■ **REQUIRED WORK**: Please find each line below that contains the word "icon" and copy those lines.

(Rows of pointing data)
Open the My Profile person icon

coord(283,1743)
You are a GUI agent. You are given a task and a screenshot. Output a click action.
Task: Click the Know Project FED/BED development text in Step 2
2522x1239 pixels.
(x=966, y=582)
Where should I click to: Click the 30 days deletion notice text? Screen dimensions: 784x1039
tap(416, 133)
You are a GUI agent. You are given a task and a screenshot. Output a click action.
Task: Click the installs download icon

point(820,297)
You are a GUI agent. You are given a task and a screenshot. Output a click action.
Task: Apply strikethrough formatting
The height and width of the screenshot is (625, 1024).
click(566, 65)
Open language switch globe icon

■ **EXERCISE OUTPUT**:
Open the My Profile person icon
Task: Click the installs download icon
Open language switch globe icon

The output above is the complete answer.